**ABOUT THIS TASK**
From the entries below, print exactly the span beginning with the line holding "How do I perform: Click the Redo arrow icon?" and ending with the line holding "Task: Click the Print icon in toolbar", endpoints included, and skip any pictures.

**SOURCE MATERIAL**
════
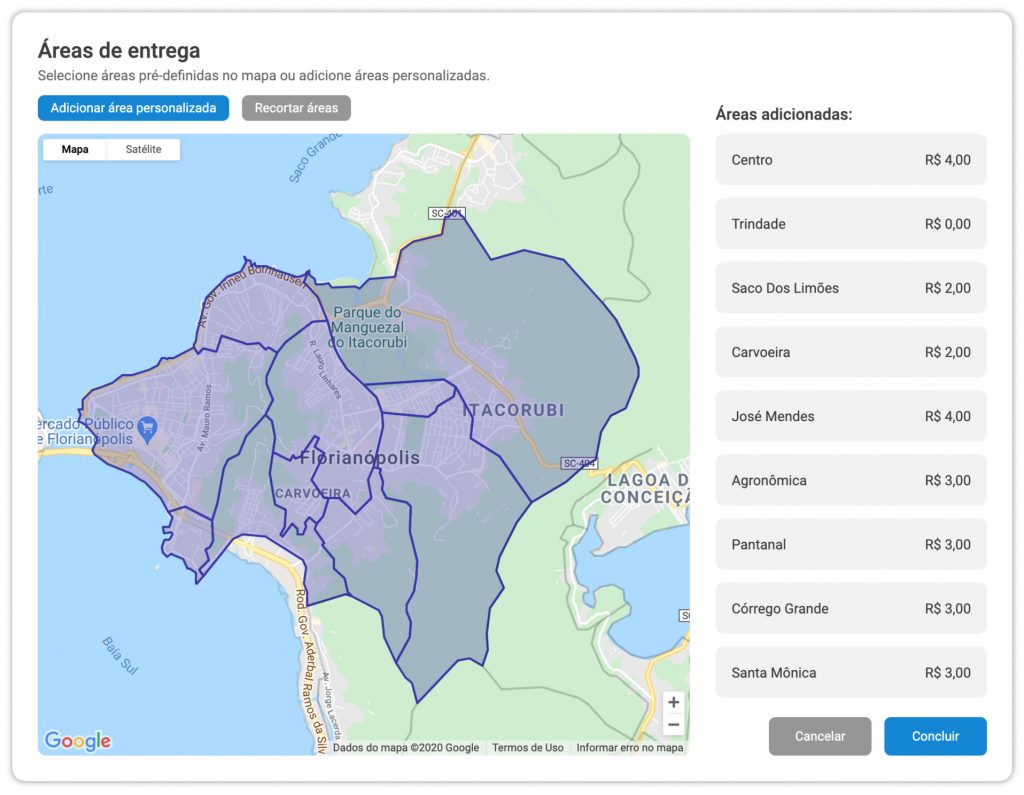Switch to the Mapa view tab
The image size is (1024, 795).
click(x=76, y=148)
════
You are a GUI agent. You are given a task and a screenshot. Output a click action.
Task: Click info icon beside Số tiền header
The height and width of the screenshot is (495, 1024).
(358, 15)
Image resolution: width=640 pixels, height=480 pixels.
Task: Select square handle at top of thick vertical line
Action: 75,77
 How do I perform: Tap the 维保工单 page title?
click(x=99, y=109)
════
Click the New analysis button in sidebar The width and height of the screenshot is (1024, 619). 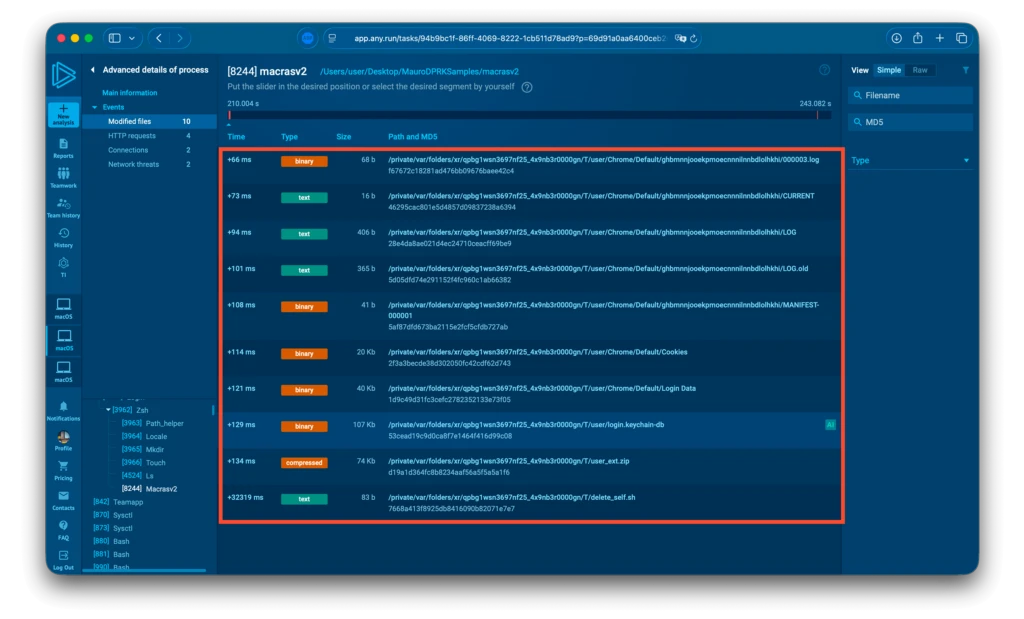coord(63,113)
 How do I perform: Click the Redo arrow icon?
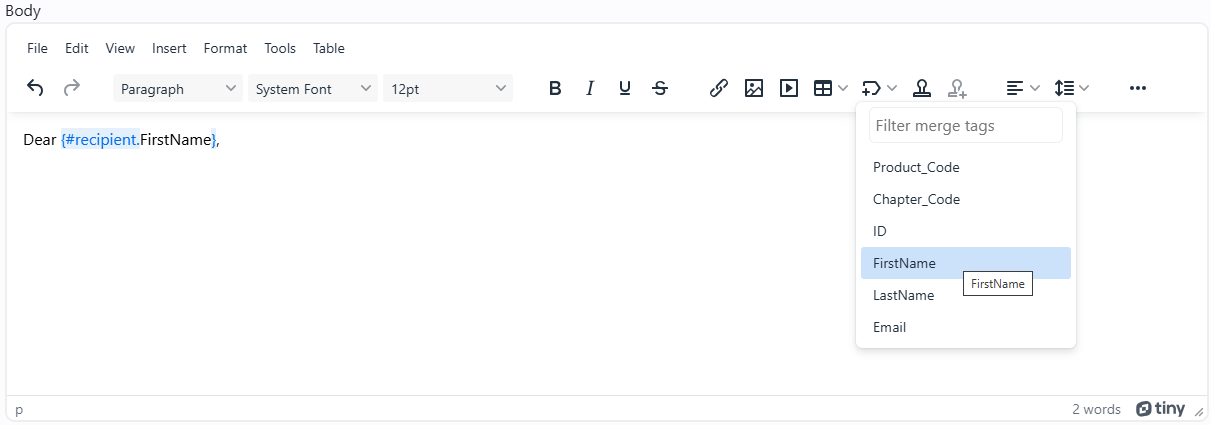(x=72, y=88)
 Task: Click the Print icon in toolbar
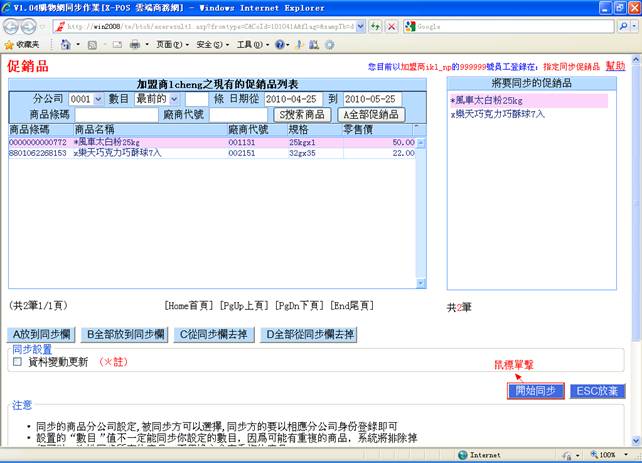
════
**WRITTEN ANSWER**
 How do I perform: Click the Redo arrow icon?
(x=72, y=88)
 Task: Click the Print icon in toolbar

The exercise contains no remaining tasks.